Hoelun se deslizó de la cama y se arrodilló junto a la cuna de Temulun, desató a la niña y la amamantó. Sus hijos dormían en las pequeñas camas de cojines en el lado oeste de la tienda. Tal vez Temulun fuera su última hija. Ahora debía esperar otras alegrías: la boda de sus hijos, convertirse en abuela. Sin embargo, se estremeció, como cuando los vientos fríos anticipaban la llegada del otoño.
Abrazó a su hija con más fuerza. Los odios y los amores de Hoelun estaban ligados a sus hijos: amor por los que había traído al mundo, odio por cualquiera que los amenazara. Ella no permitiría que su amor y su odio se atenuaran, no hasta que estuviese dispuesta a morir.
Bortai estaba sola en una vasta estepa herbosa, bajo un cielo negro y sin estrellas. Una figura espectral, alada, iluminada por una brillante luz propia, voló hacia ella. Se cubrió la cara, después espió entre los dedos el halcón blanco. Su garra izquierda llevaba una esfera de fuego; su garra derecha aferraba una enorme perla blanca.
Ya sin temor, Bortai extendió los brazos. Se maravilló ante el brillo de la luz y ante el resplandor más tenue que emanaba de las garras del halcón, que voló en círculos sobre ella y soltó su carga; Bortai atrapó las luces en sus manos y el pájaro blanco descendió hasta posarse en su muñeca.
—Te he traído el sol y la luna —dijo el pájaro.
Ella lo miró a los ojos y vio en ellos chispas verdes y doradas. Las esferas que tenía en sus manos ardieron repentinamente hasta convertirse en una enceguecedora luz blanca.
Bortai gritó y se despertó. Su alma había vuelto a ella. Sólo quedaba el resplandor del fogón, donde la sombra de su madre se inclinaba sobre el caldero.
—¿Qué ocurre, Bortai? —le preguntó su madre.
—Un sueño —respondió Bortai mientras se sentaba en la cama.
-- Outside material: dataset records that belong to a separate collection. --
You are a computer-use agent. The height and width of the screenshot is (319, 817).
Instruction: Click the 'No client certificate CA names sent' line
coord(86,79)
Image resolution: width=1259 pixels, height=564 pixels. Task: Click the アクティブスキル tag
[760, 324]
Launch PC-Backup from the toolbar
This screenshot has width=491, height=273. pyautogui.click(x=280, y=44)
—Al parecer, esta noche a todo el mundo le ha dado por soñar —dijo la voz profunda de su padre desde la parte trasera del "yurt". Se sentó en la cama y comenzó a ponerse las botas—. Vístete, niña, y cuéntame qué has soñado.
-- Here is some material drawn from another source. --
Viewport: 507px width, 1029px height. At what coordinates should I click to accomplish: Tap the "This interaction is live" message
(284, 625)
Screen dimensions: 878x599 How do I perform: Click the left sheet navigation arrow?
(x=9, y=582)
Bortai se levantó, se acomodó la camisa y buscó sus pantalones. Su hermano Anchar se sentó en la cama y bostezó.
—¿Más sueños? —preguntó el muchacho.
—Éste fue el más extraño de todos —dijo ella.
—Lo mismo dijiste del último, en el que un caballo salvaje, blanco, se acercó a ti y te dejó que lo montaras.
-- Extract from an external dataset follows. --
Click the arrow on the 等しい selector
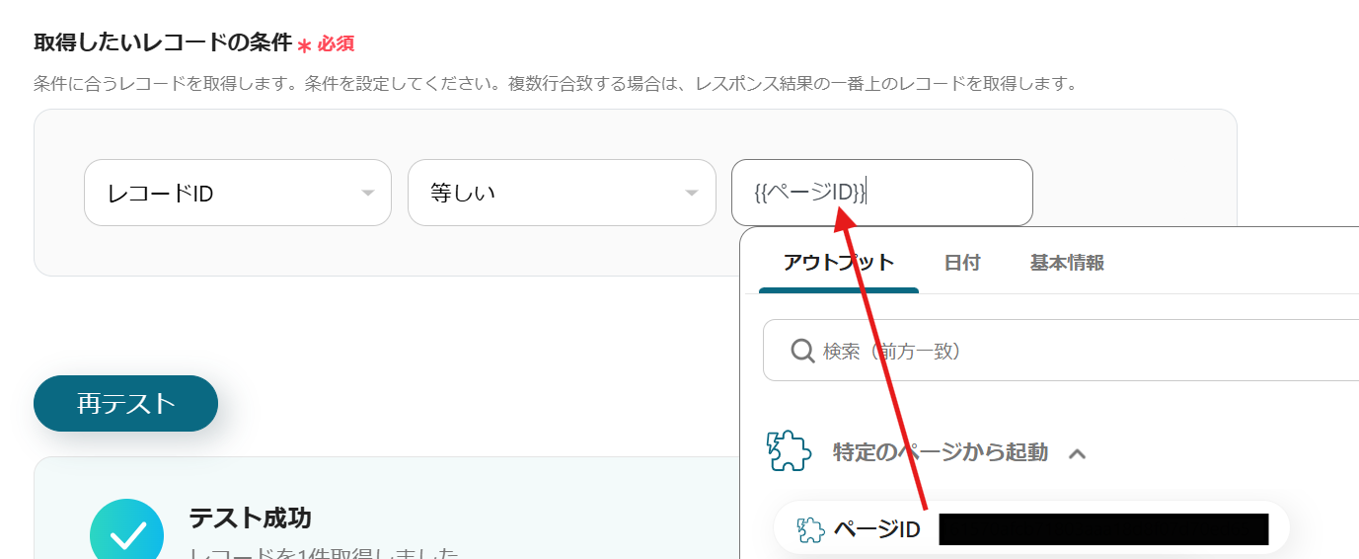The image size is (1359, 559). click(x=692, y=193)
Bortai frunció el entrecejo. Anchar tenía ocho años, dos menos que ella, pero últimamente estaba cada vez más burlón.
—No te burles de tu hermana —dijo el padre a Anchar—. Los sueños pueden decirnos muchas cosas. Los espíritus los envían como advertencias, o para mostrarnos lo que puede ocurrir. Ahora, hija, cuéntame tu sueño.
—Estaba sola, fuera —dijo Bortai—, y vi una luz. Entonces, un halcón blanco voló hacia mí con una luz llameante en una garra y una luz más pálida en la otra. Dejó caer las luces en mis manos, se posó en mi brazo y me dijo que eran el sol y la luna.
El padre se mesó la barba gris.
—¿Estás segura?
Ella asintió.
—Y vi los ojos del pájaro cuando me habló. Eran pardos, verdes y dorados. Después las luces se hicieron muy brillantes, y me desperté. —Bortai inclinó la cabeza—. ¿Qué significa, padre?
—No sabría decirlo, pero debe de ser un augurio de importancia, porque creo que mi sueño era muy parecido.
—¿Te parece, Dei? —dijo la madre de Bortai desde el fogón—. No es raro que miembros de una misma familia tengan sueños parecidos. ¿Cuántas veces te he contado un sueño, sólo para que tú soñaras lo mismo después?
—¿La misma noche? —Dei sacudió la cabeza—. Y este sueño es muy inusual. He soñado con el sol y la luna otras veces, pero siempre permanecían en el cielo.
—¿Tú también viste un halcón? —le preguntó Bortai—. ¿Tuviste en tus manos el sol y la luna?
—Recuerdo un pájaro blanco —dijo su padre—. Podría haber sido un halcón. Me traían algo, de modo que tal vez fuese el pájaro. Creo que tú viste el presagio con mayor claridad que yo. —Dei estiró las piernas, después se dirigió a su esposa—. Shotan, ¿dónde está mi desayuno?